October is SCA Awareness Month!
Assess Your Risk of SCA (Sudden cardiac arrest) with the Heart Rhythm Society’s online quiz
What is the difference between Sudden Cardiac Arrest (SCA) and Heart Attack?
ANS: Heart attack damages the heart while SCA stops the heart.
Heart attack is caused by blockages in the blood supply (coronary arteries) of the heart. The patient complains of acute severe chest pain at rest. In some patients, it may be associated with vomiting, fatigue, breathlessness, sweating and also pain in the arms.
Sudden Cardiac Arrest is caused by sudden electrical disturbance of the heart. This is mostly caused by ventricular tachyarrhythmias, (wherein the lower chambers of the heart beat so fast that there is no effective output of blood from the heart) or by cardiac standstill (no effective heart rhythm). This causes loss of consciousness with brain death ensuing in the next 4 minutes, causing eventual death.
Who is at risk of SCA?
ANS: Patients with prior heart attacks are the most at risk of SCA. 80-85% of the patients who have SCA have coronary artery disease. Majority of the patients have poor heart pumping function which is called as ejection fraction. The ejection fraction of the heart gives an idea about the output of the heart. Normally ejection fraction is in the range of 55 to 70%, however, patients with most risk of SCA have ejection fraction less than 35%.

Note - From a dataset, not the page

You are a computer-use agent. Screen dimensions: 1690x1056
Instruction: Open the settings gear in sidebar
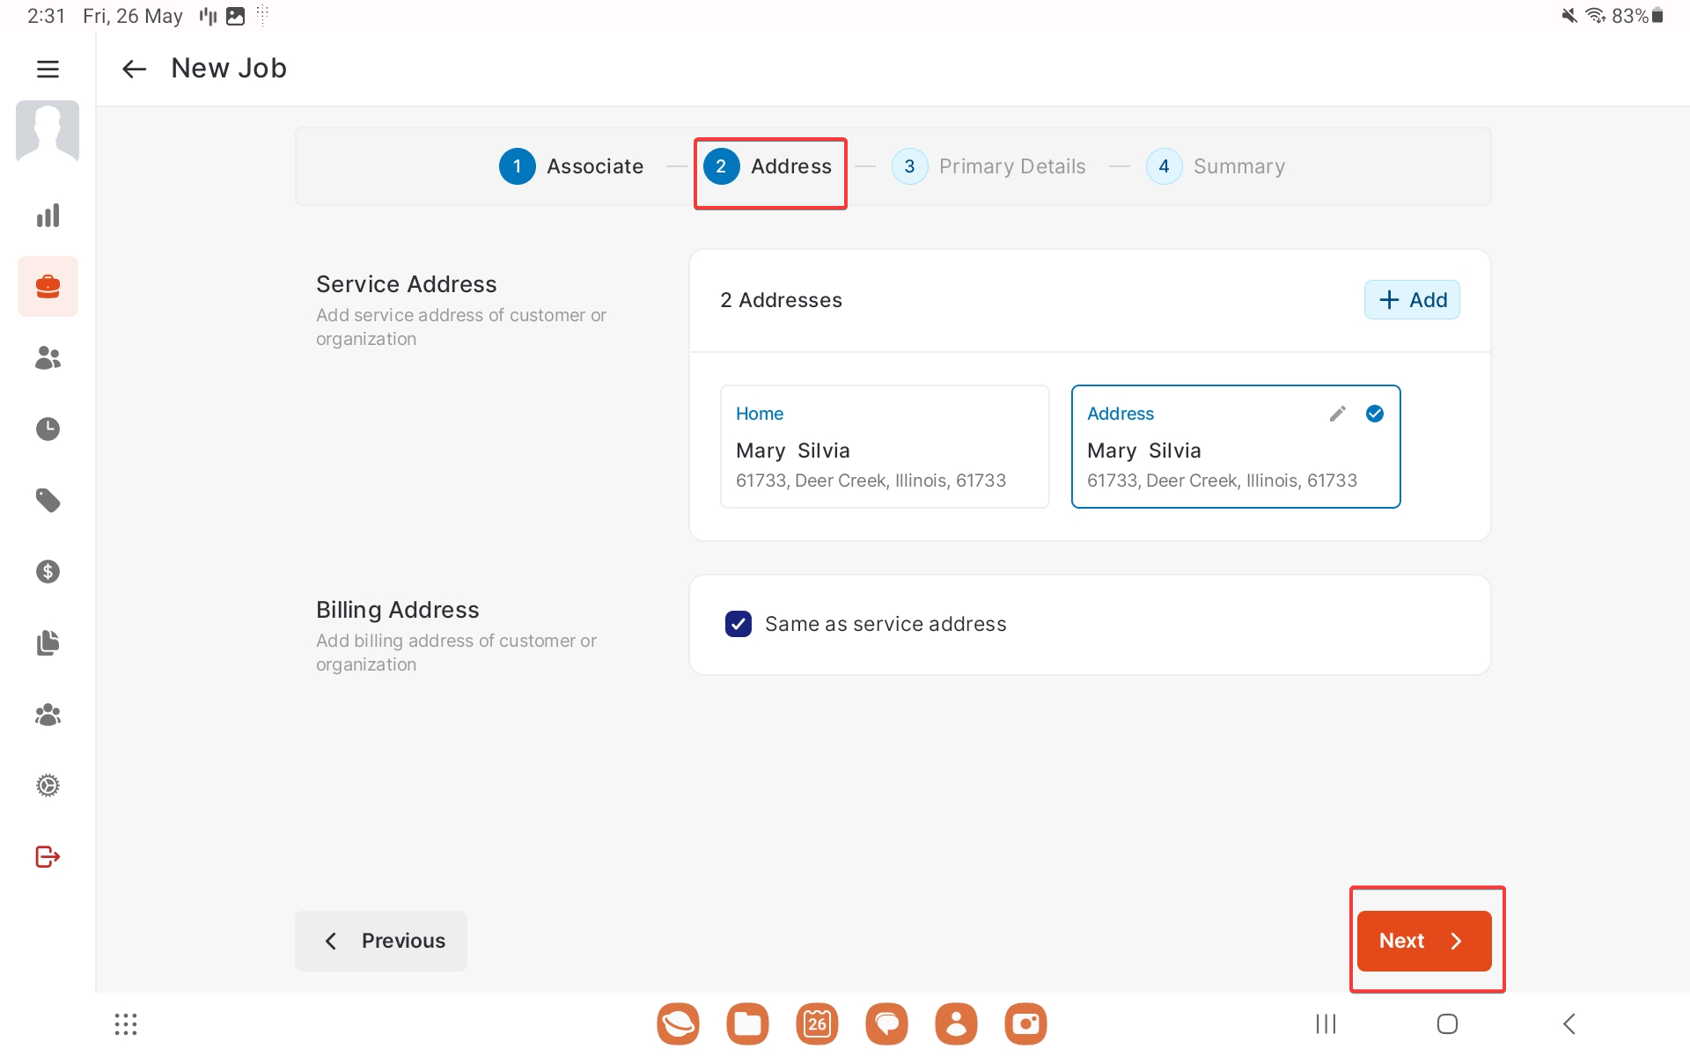pos(48,785)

Other patients who are more at risk of developing SCA are patients with dilated hearts and electrical disturbances of the heart.
How to respond to SCA?
ANS: Death can ensue within minutes of SCA and so prompt CPR (cardiopulmonary resuscitation) is absolutely necessary. Along with it, the patients needs to be electrically shocked (defibrillated) with the help of AED (Automatic External Defibrillator). AED are installed in most of the public utility buildings in most of the western countries and also available with all the ambulance services. The AED promptly detects the abnormal rhythm of the heart and can shock the patient out of it. However, in India, due to the dearth of trained ambulance personel, lack of AED in public places and also not much of awareness about CPR, the outlook for these patients is dismal. Only 5% of the patients are revived successfully and taken to the hospital. A practical step would be to call a doctor or an ambulance immediately.
How to prevent SCA?
ANS: Patients with prior heart attacks are the most prone for SCA. Though the patient may have undergone angioplasty or bypass grafting to restore the blood supply to their hearts, they are still at risk if the ejection fraction is less than 35%. These patients need to be evaluated by a Cardiologist, preferably a Cardiac Electrophysiologist, to ascertain their risk to develop SCA. Patients with history of prior syncope (loss of consciousness) and history of early deaths due to SCA may need thorough testing.
The basic investigation required is the 2D-echocardiography to ascertain one’s ejection fraction. Patients with low ejection fraction need to be started on medications to reduce their risks of SCA. Some patients need an electrophysiology study (EP study) to study their risk of develop SCA. EP study is a simple procedure in which 3 to 4 wires are placed in the heart via the groin to study the susceptibility to develop SCA. ICDs (implantable cardiac cardioverter defibrillators) are implanted in patients with high risk of SCA. ICDs are small devices which are implanted in the chest. These devices monitor one’s heart rhythm all the time and deliver a small shock in case the dangerous rhythm develops. ICDs are life saving devices, but cost around 4 to 8 lacs depending on the type of device used. They are proven to treat these dangerous rhythms successfully and reduce chances of dying due to SCA by 25 to 35%. There are also non-invasive electrocardiography investigations like 24 hours ECG recording, Treadmill test and ECGs with special markers to detect T-wave alternans, Heart rate variability and Late potentials. All of these investigations are now available at Hinduja Hospital.